You don't need to convince me! But the extension is old, it has grown  
a user base, and it's now hard to remove. If it spread via Mozilla  
compatibility due to the way JS is user-agent-forked in Web content,  
then I'm skeptical that this extension common among non-IE browsers  
can be revoked in a coordinated and timely way.

I don't agree with Mark that fixing Array.prototype.indexOf in draft  
ES5 to match all the real, shipping implementations is equivalent to  
revising the typeof sub-spec per David-Sarah's proposal to match  
callable-RegExp reality.

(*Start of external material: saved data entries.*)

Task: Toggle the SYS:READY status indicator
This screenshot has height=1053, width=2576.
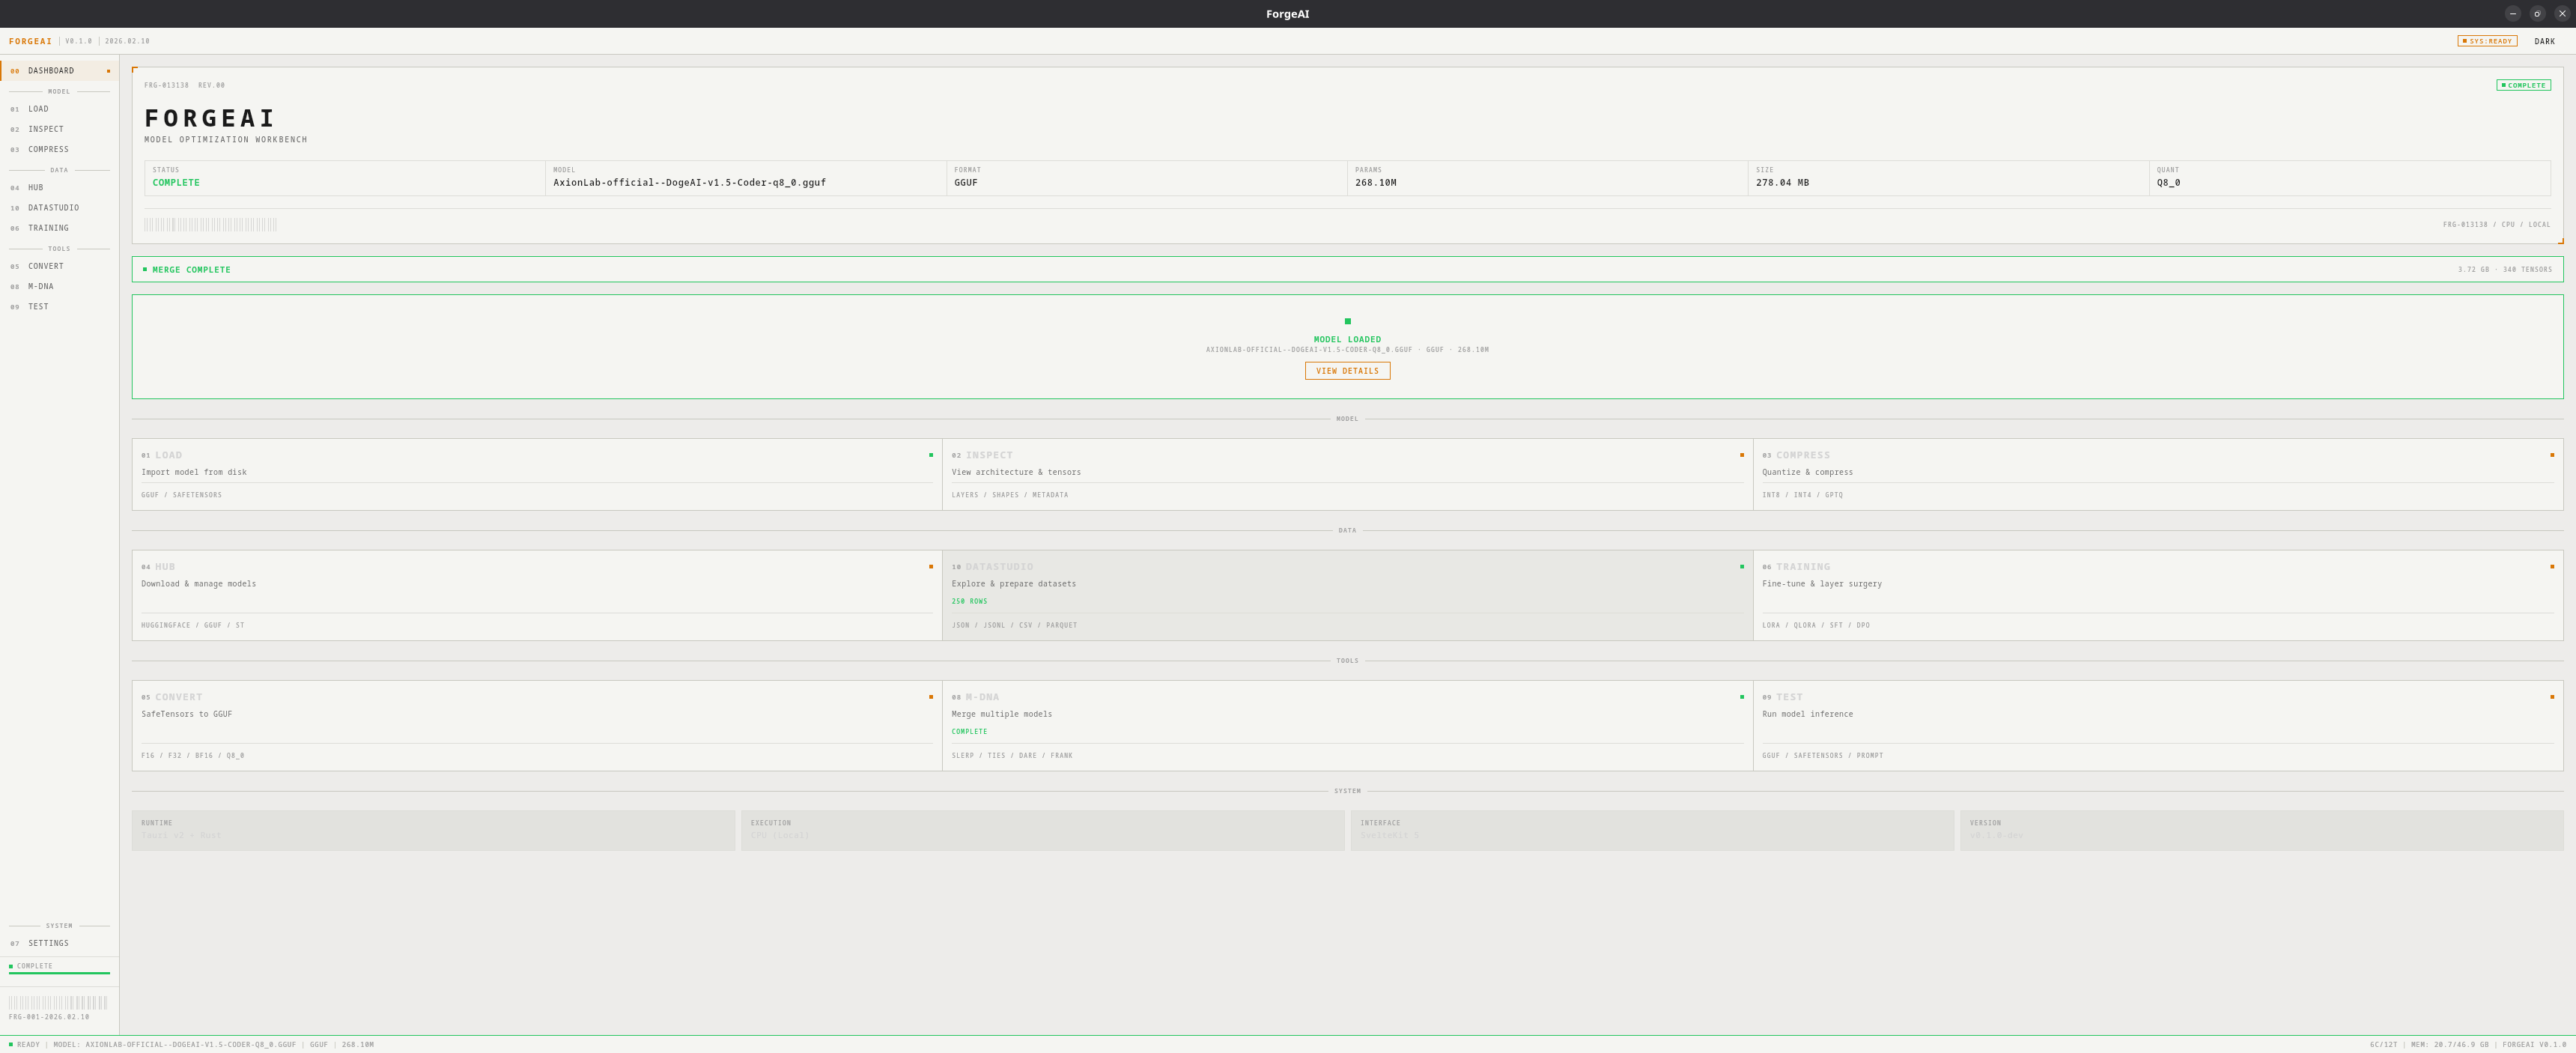Action: click(x=2489, y=41)
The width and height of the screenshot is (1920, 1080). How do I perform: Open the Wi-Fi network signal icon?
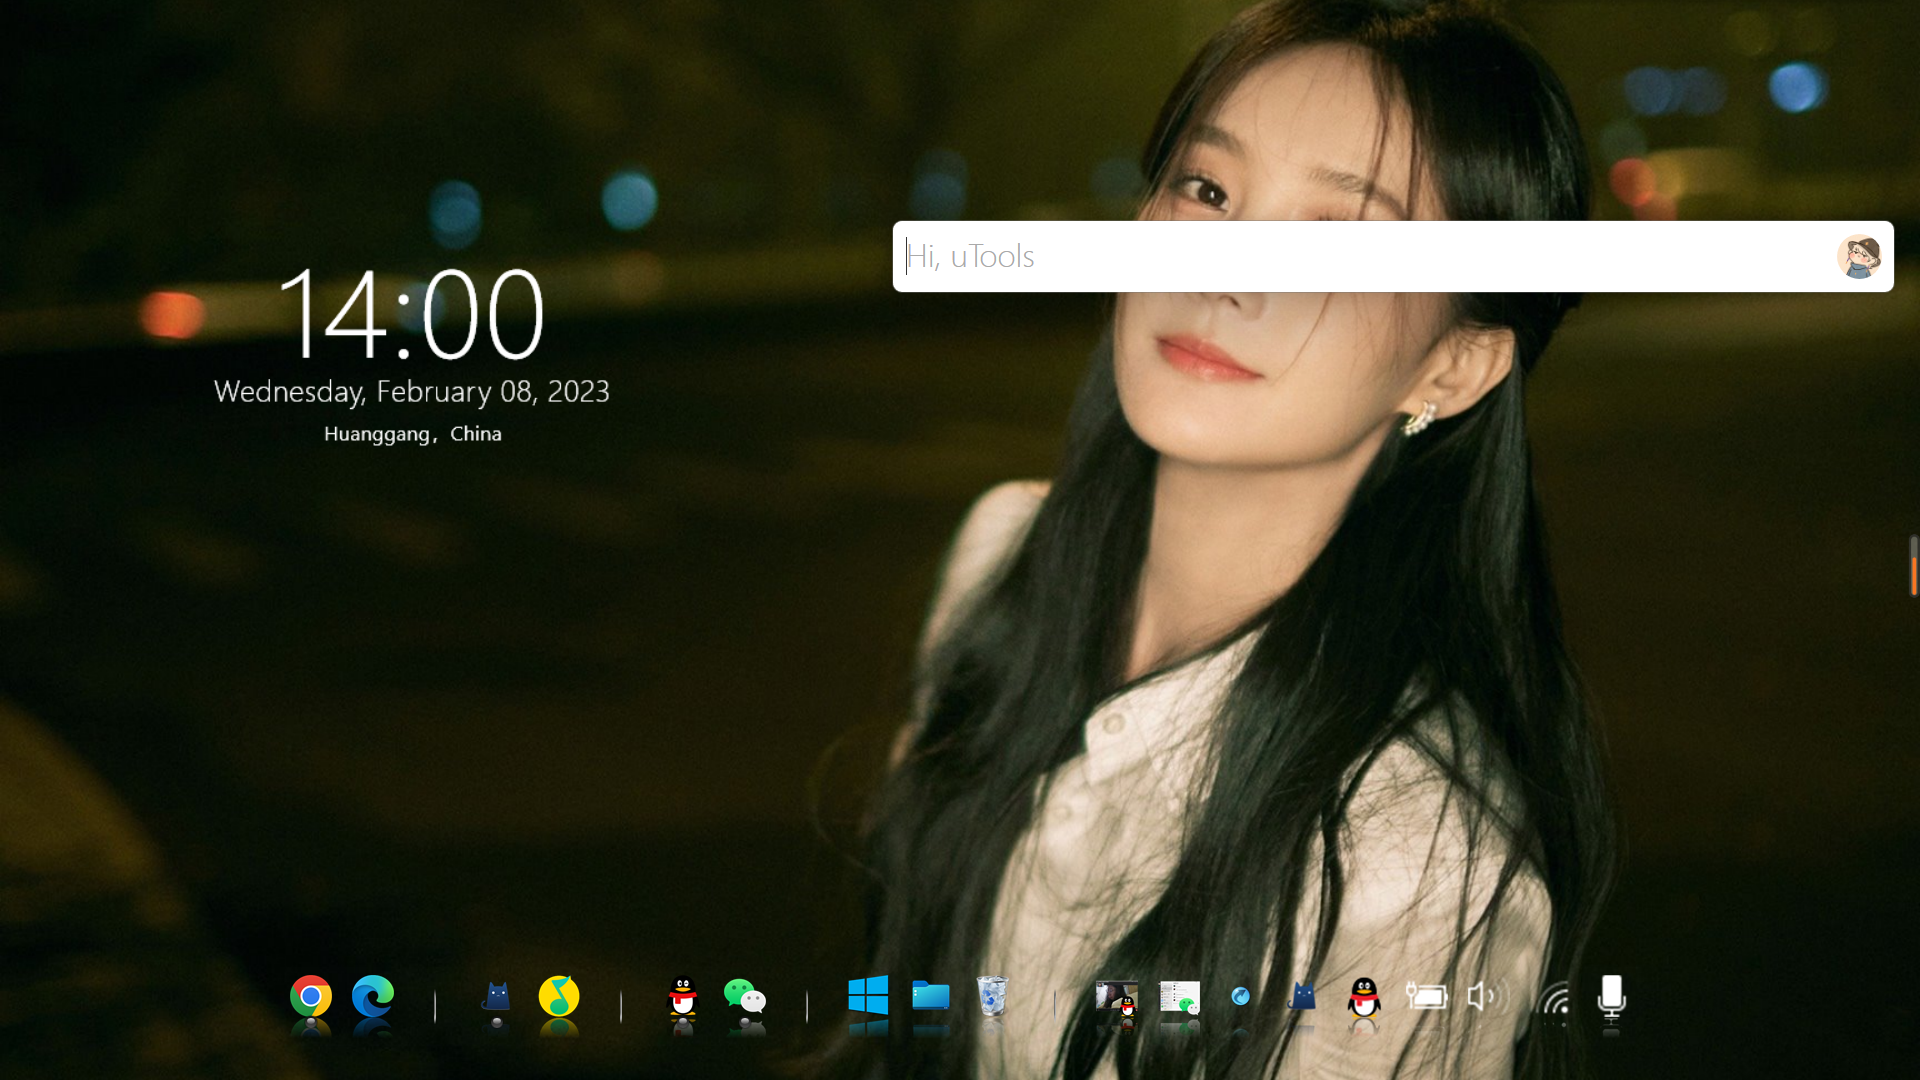coord(1556,999)
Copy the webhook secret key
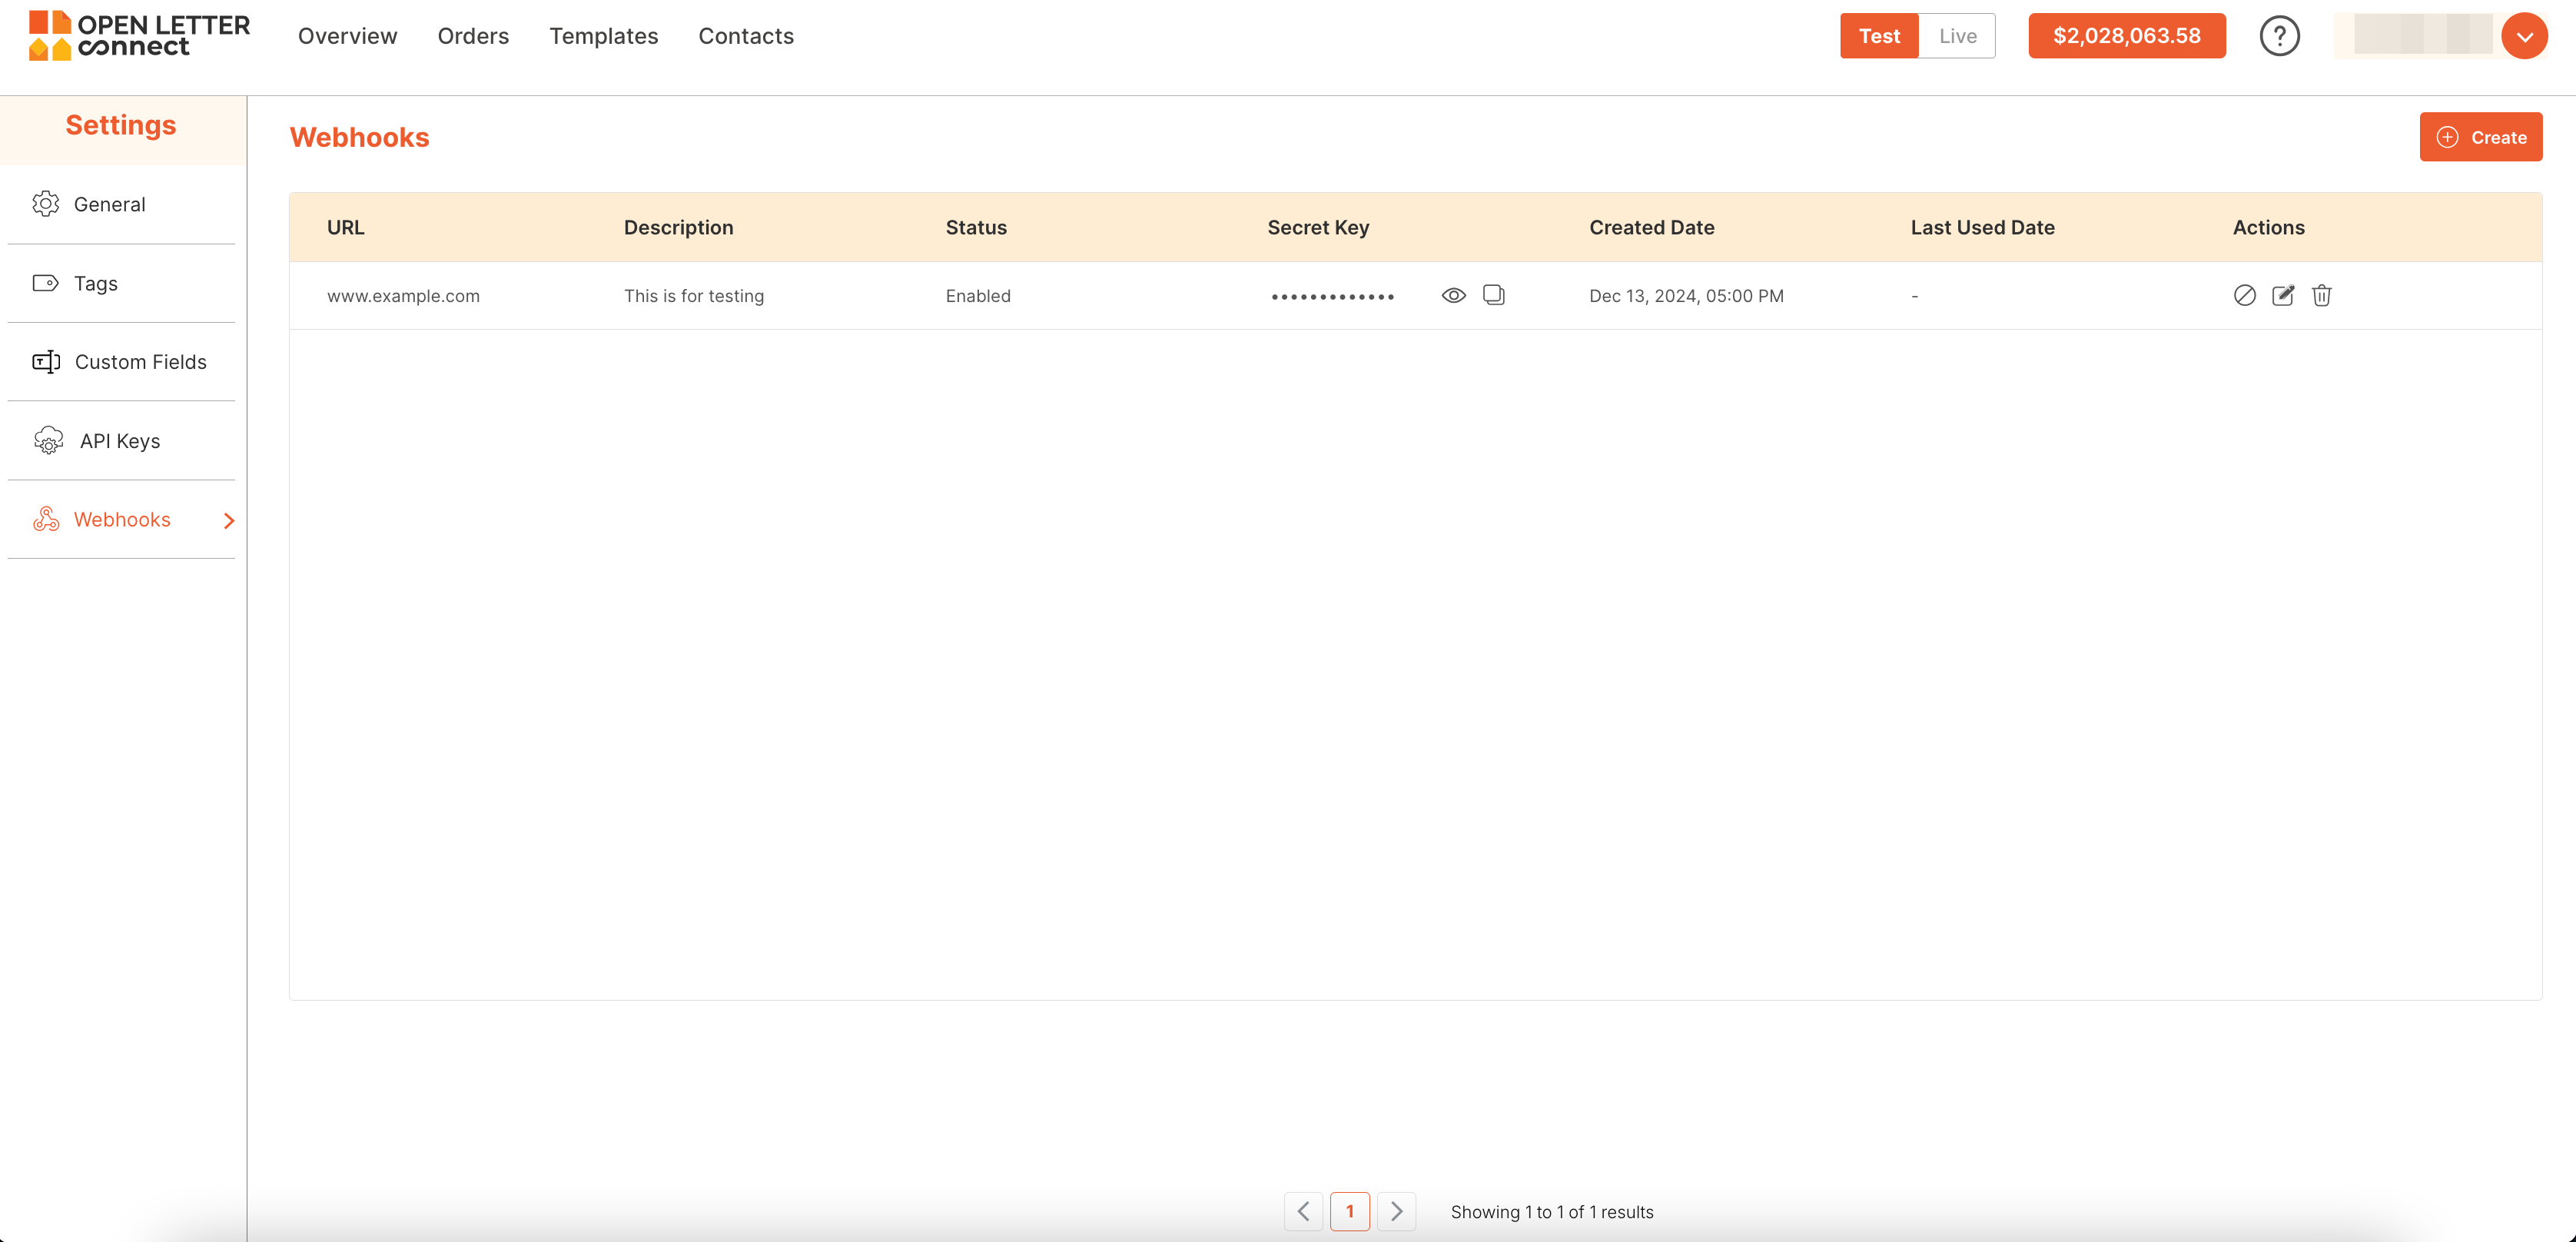 coord(1493,295)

That latter bit of reality is mixed: some  
browsers (IE versions) do not implement RegExp [[Call]]. Others do,  
but those others do not all report "function" from typeof /a/.

The messiness is not just a difference in degree of de-facto standards  
agreement compared to indexOf. It also shows greater complexity in the  
particulars, and in the ambiguous ES3 chapter 16 language.

So until just recently (today ;-), I was content to defer David-
Sarah's fix while we (Mozilla) tried to find a way to remove  
callability from our RegExp implementation. But your summary in that  
webkit.org bug shed light (for me at least) on how far this bad old  
extension has spread. It's not just us at Mozilla who would have to  
remove callability, which seems hard enough by itself. Could all the  
non-IE implementations revoke this extension?

Anyway, thanks for your comments in that webkit bug!